Page and screen pointing data:
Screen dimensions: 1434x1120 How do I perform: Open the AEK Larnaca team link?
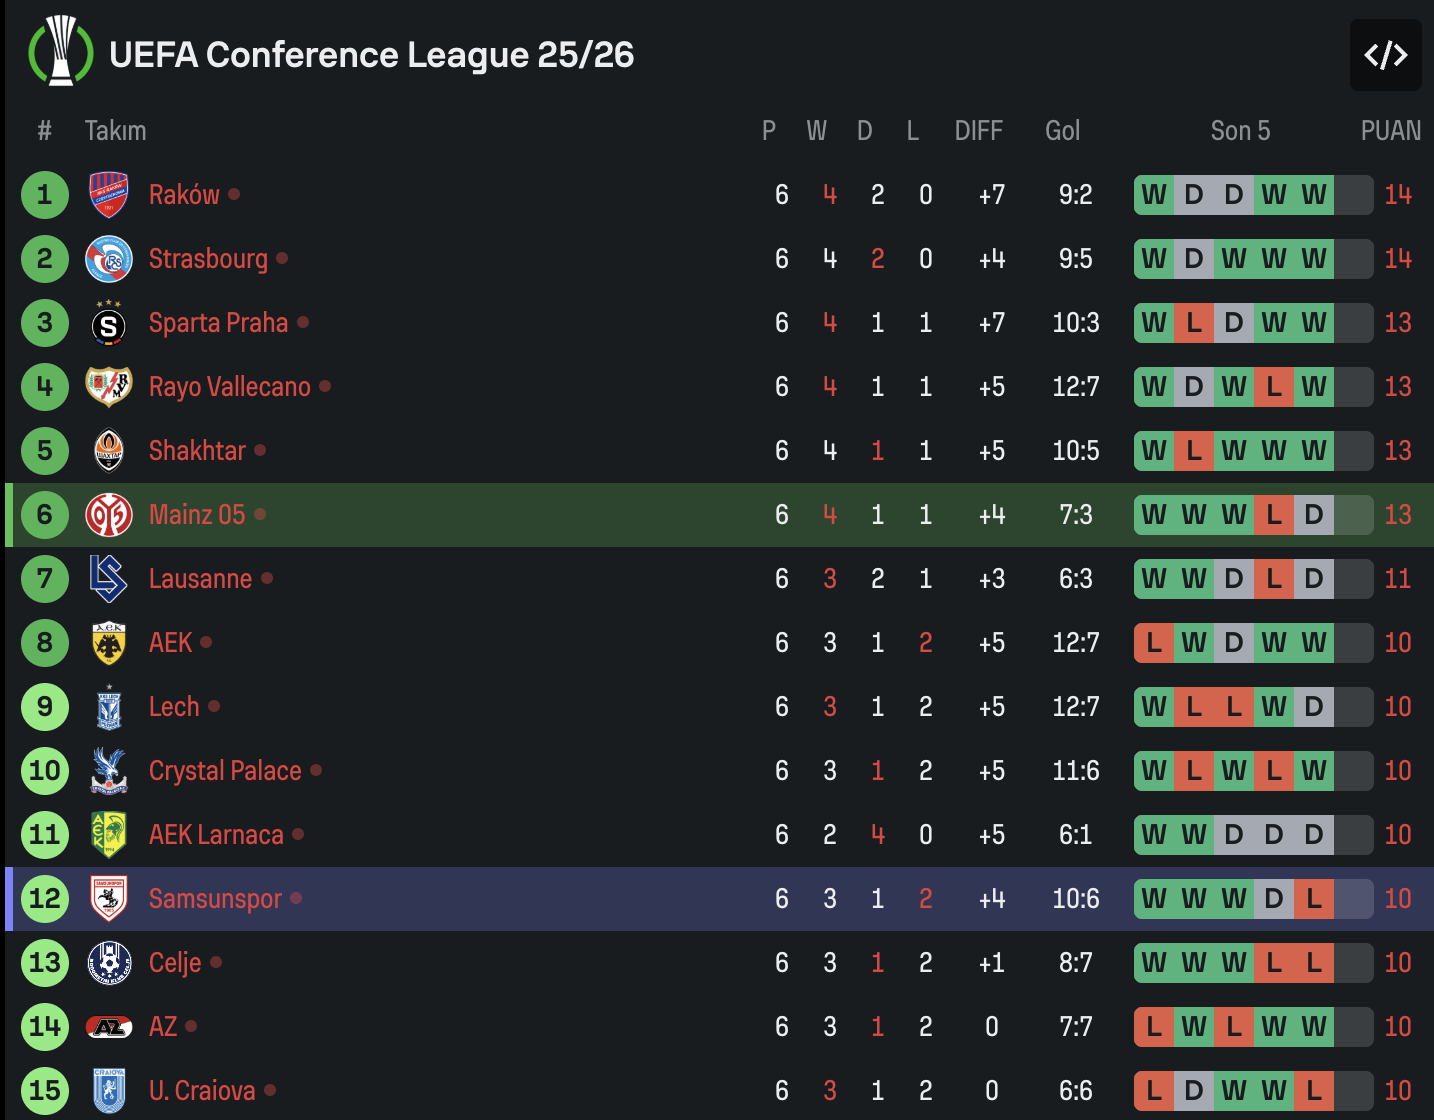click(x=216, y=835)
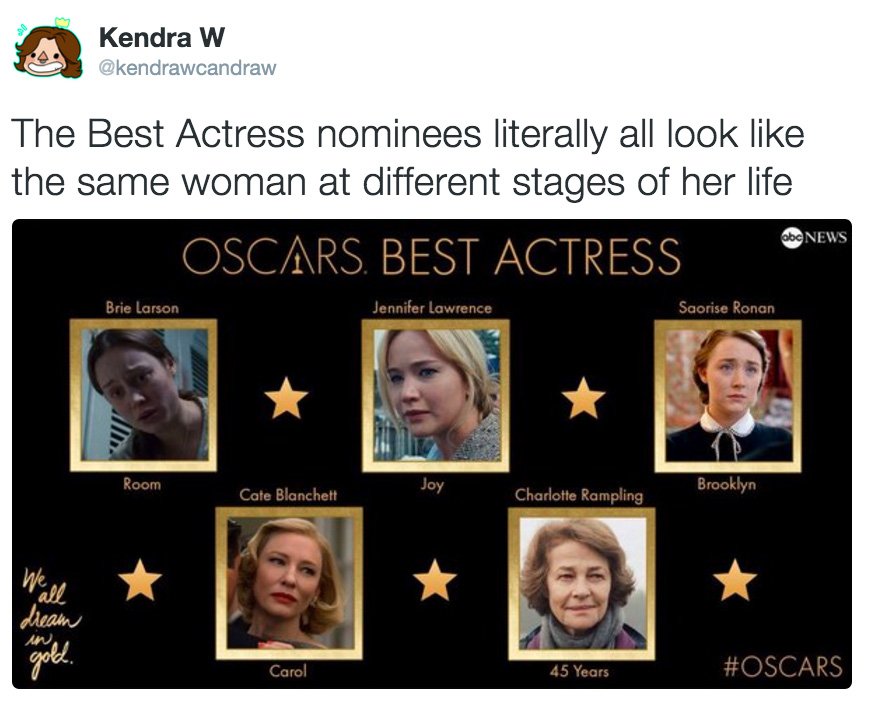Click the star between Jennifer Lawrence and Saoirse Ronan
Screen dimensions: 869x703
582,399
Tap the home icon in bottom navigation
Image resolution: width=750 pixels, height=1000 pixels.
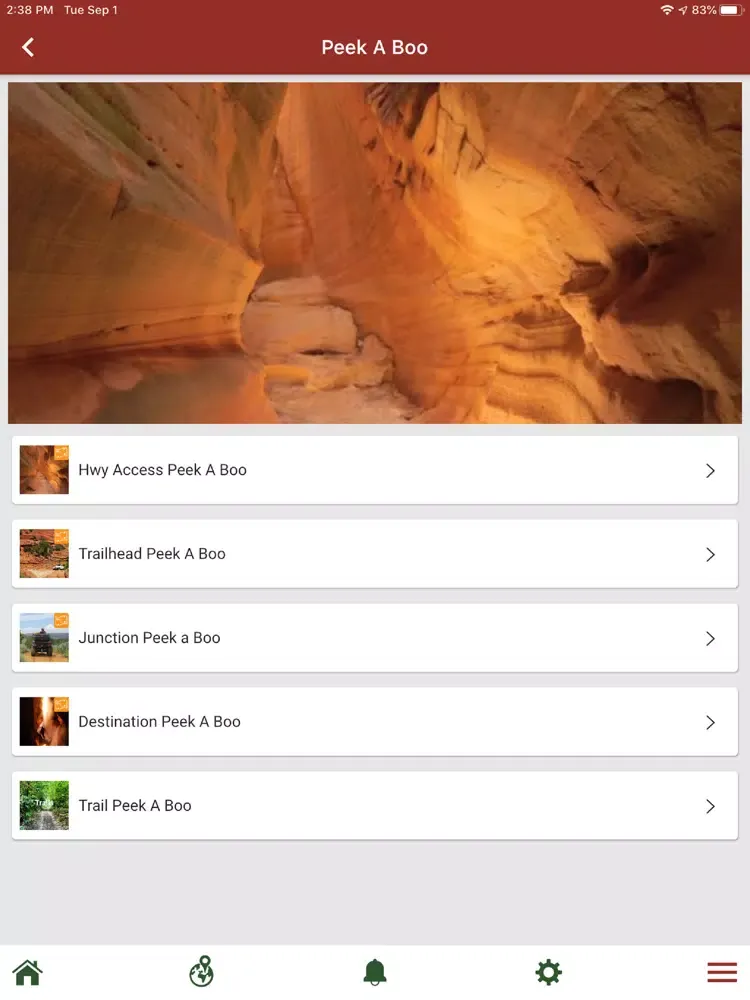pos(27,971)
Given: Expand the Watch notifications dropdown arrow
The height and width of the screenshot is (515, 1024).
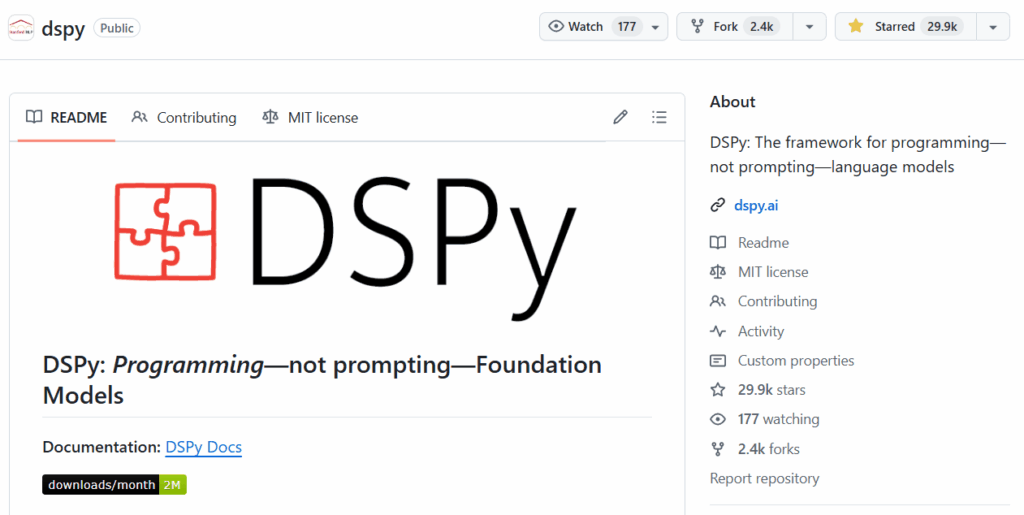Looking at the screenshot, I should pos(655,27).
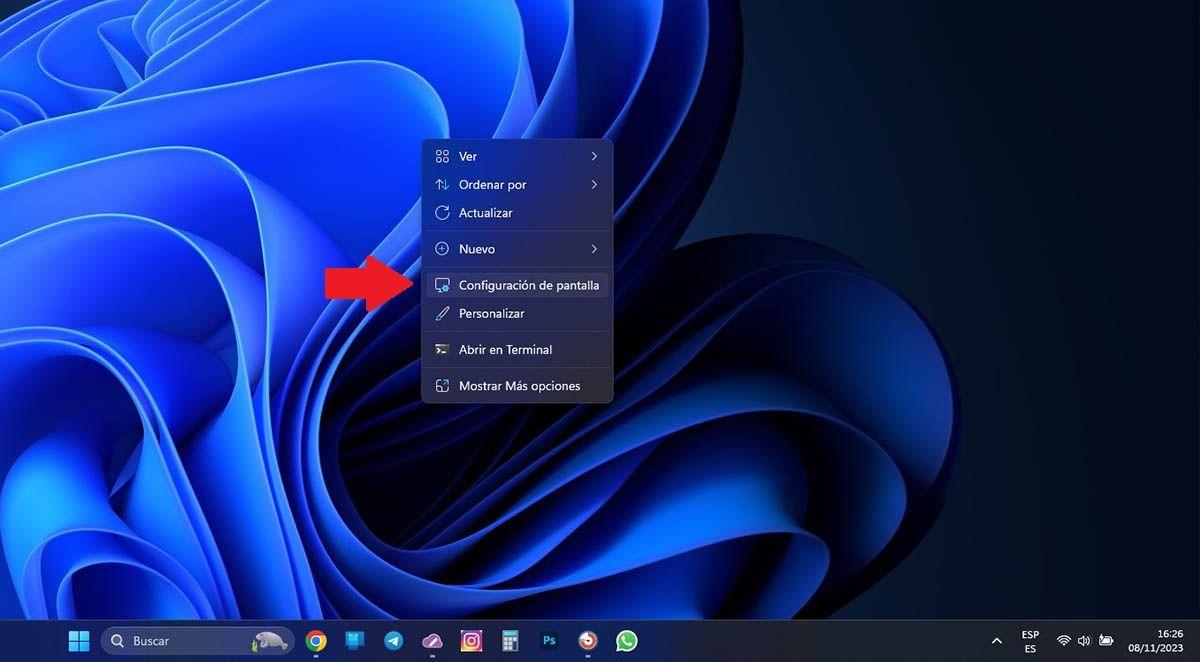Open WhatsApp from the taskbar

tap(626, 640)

---

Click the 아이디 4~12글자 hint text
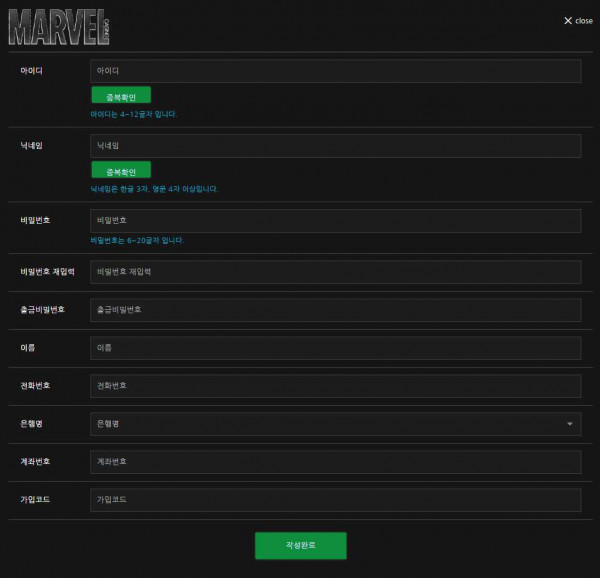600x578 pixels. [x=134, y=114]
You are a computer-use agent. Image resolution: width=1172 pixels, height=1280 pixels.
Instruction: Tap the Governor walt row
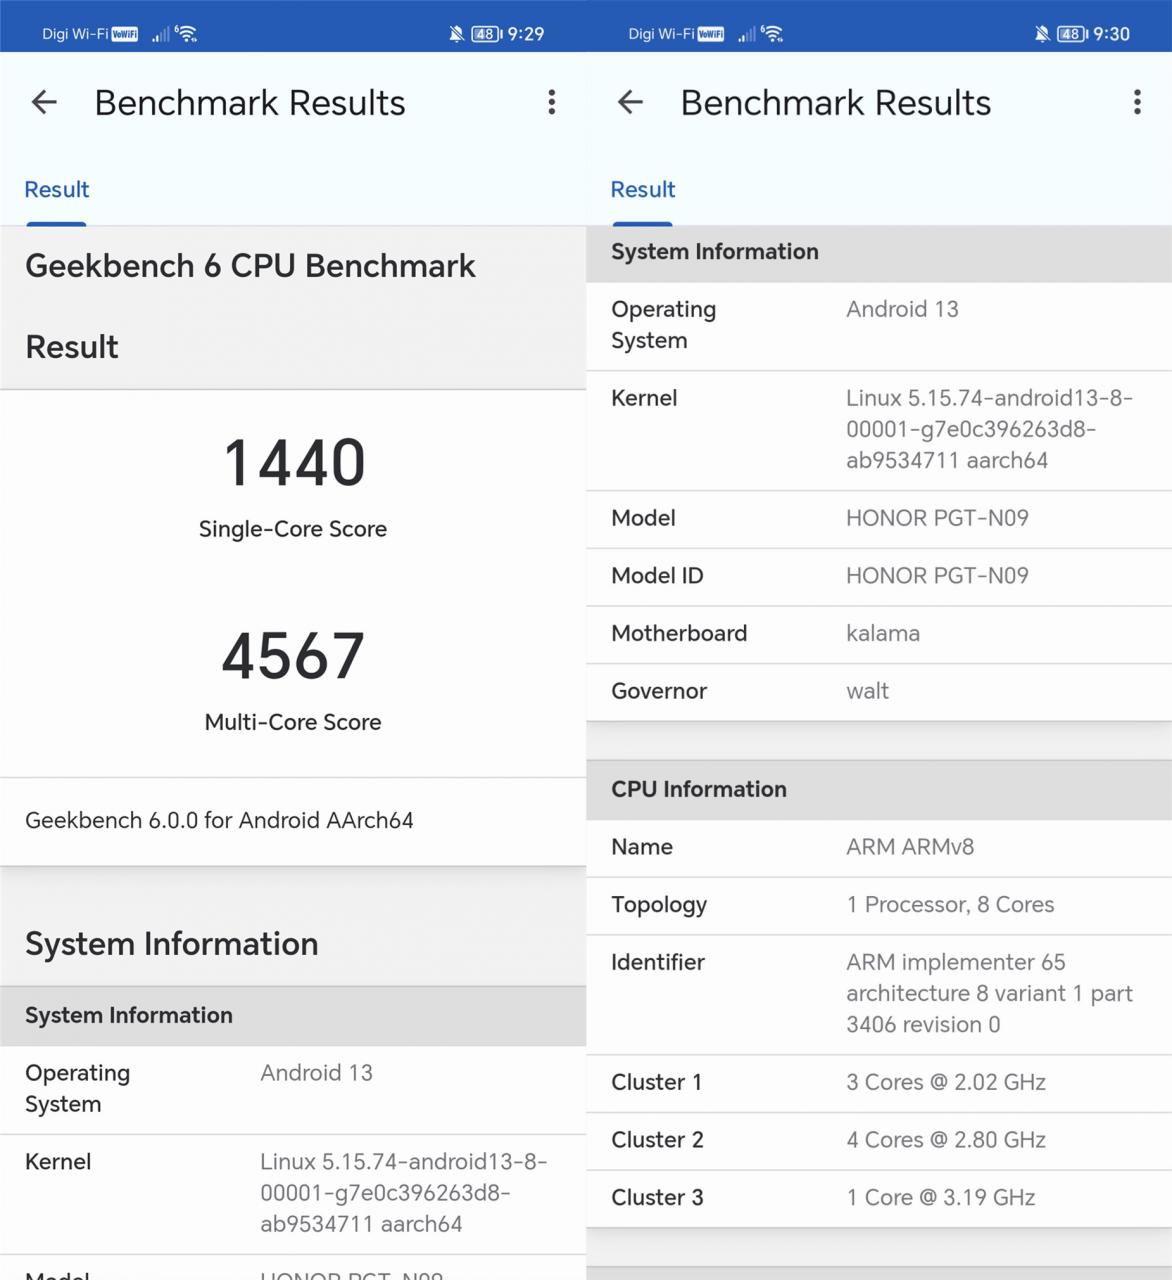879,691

- **PROBLEM DESCRIPTION**:
Copy the records from the line with "Given: Expand the" up to and including the line with "tap(626, 640)", swapping "dropdown" for "drop-down" and changing nothing else. Leave the pictures out.

- **ANSWER TO THE PROBLEM**:
Given: Expand the Watch notifications drop-down arrow
The height and width of the screenshot is (515, 1024).
Looking at the screenshot, I should pos(655,27).
Open WhatsApp from the taskbar

tap(626, 640)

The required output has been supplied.